Qualche giorno fa è apparso sul Corsera un fondo a firma del Dinamico Duo Alesina e Giavazzi che, in un tweet, ho definito “sparo ad alzo zero” contro la dirigenza e nel quale, passatemi la sintesi con l’accetta, si prefigura una dirigenza pubblica sotto spolis system quale via maestra per fare – finalmente – le riforme. Della cosa si è discusso molto fra operatori della cosa pubblica e c’è stata qualche replica ma della cosa il grande pubblico si è sostanzialmente disinteressato. Un po’ perché era un pezzo il cui messaggio era diretto agli addetti ai lavori (quali, in particolare, sarebbe interessante sapere), un po’ perché si è perso nel mare tempestoso dell’assalto alla casta (burocratica, stavolta). Ma i dirigenti sono davvero i ‘distruttori delle riforme’? Per quel che mi riguarda, trovo inutile e controproducente fare il difensore d’ufficio della dirigenza.
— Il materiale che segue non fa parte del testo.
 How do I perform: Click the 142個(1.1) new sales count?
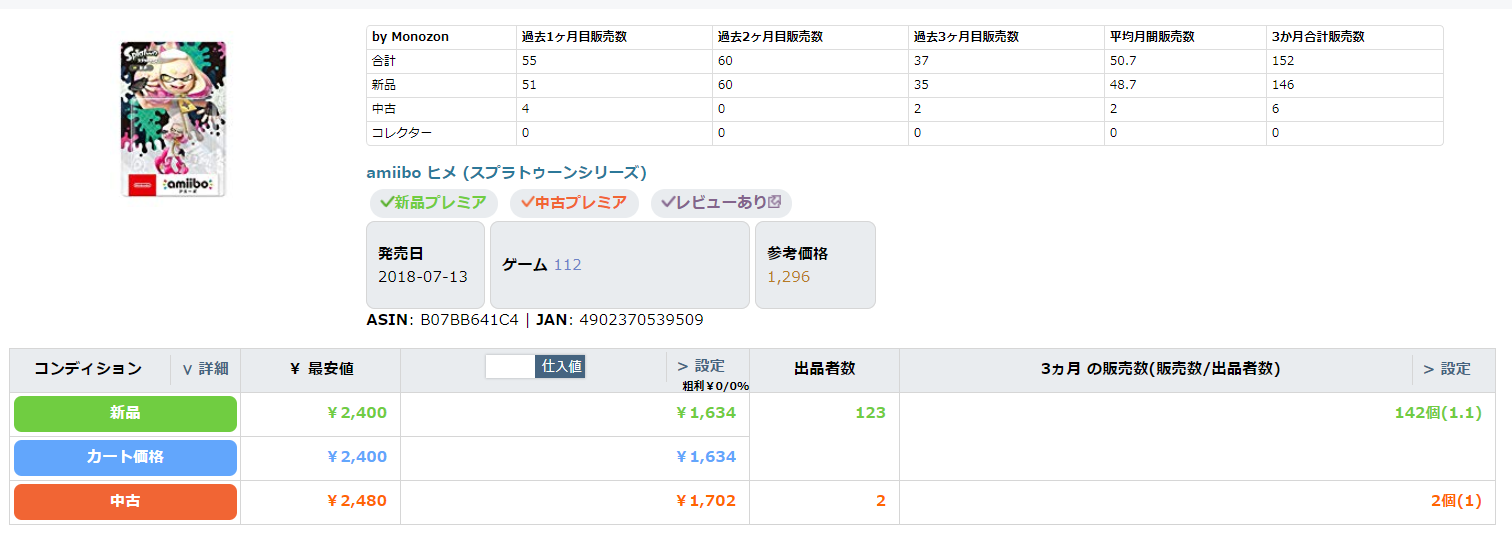coord(1437,413)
I dirigenti pubblici italiani sono donne e uomini come tutti, e fanno parte di un sistema che ha certamente mille pecche, soprattutto perché così voluto da chi ha gestito il potere in Italia dal dopoguerra a Tangentopoli, e di quella mala gestione della macchina amministrativa come serbatoio elettorale e luogo in cui infornare amici e sodali paghiamo ancora oggi costi altissimi.
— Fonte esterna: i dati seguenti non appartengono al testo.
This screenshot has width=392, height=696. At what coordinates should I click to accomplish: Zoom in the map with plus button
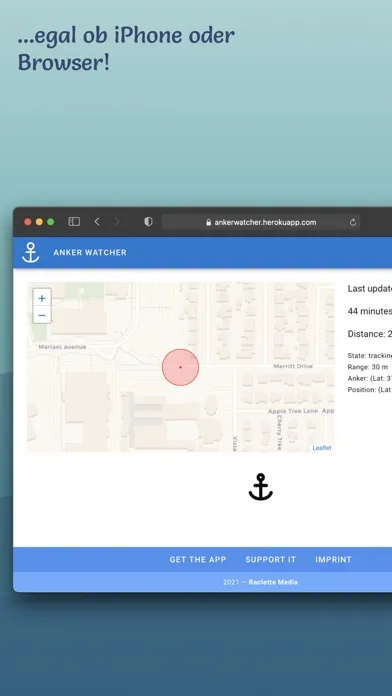tap(42, 298)
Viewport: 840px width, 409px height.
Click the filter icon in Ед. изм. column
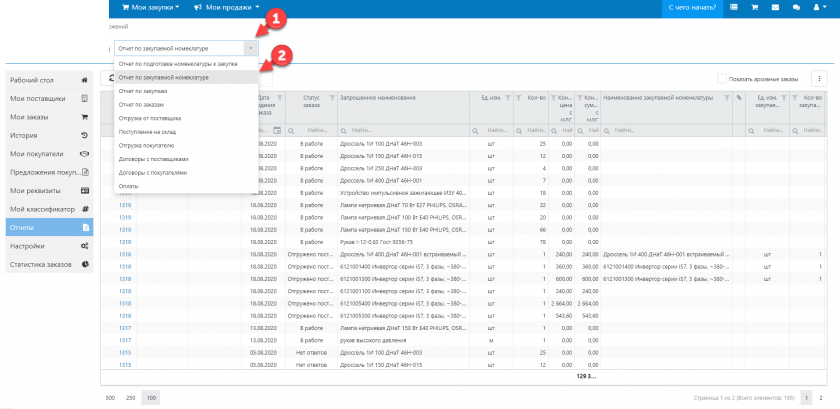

Queste donne e questi uomini sono però lavoratori particolari, che non servono padroni né sono a servizio della politica sic et simpliciter: essi servono, attraverso declinazioni di obiettivi e in un quadro di regole, gli indirizzi del Ministro pro tempore, che è espressione della maggioranza del Parlamento e, quindi, della volontà della maggioranza degli Italiani. E, soprattutto, servono la legge e la Costituzione. Ma, sotto sotto, a chi si riferivano A&G? A quale dirigenza? Ai funzionari che, secondo l’ex Ministro Gelmini, che assoldò il dirigente a tempo che vergò il comunicato sui neutrini mentre faceva, allo stesso tempo, il suo addetto stampa, “non sempre collaborano”? E con quale consapevolezza e conoscenza della macchina pubblica? Ai mandarini di cui parlava mesi fa Galli della Loggia? Credo che quando si affrontano certi temi occorre capire, distinguere, analizzare, perché la macchina pubblica non è una cosa semplice. Non lo è in nessun Paese del mondo, neppure nei regimi autoritari e dittatoriali, figuriamoci nelle democrazie. E allora lascio la parola a due colleghi provenienti, come me, dalla esperienza della Scuola Superiore della P.A. (esiste una Scuola del Governo che recluta e forma dirigenti tramite concorso e prove severe, ohibò!) che in un botta e risposta ci dicono non tanto con quali lenti leggere quel corsivo, ma da chi è fatta la dirigenza. Ognuno si faccia la propria idea.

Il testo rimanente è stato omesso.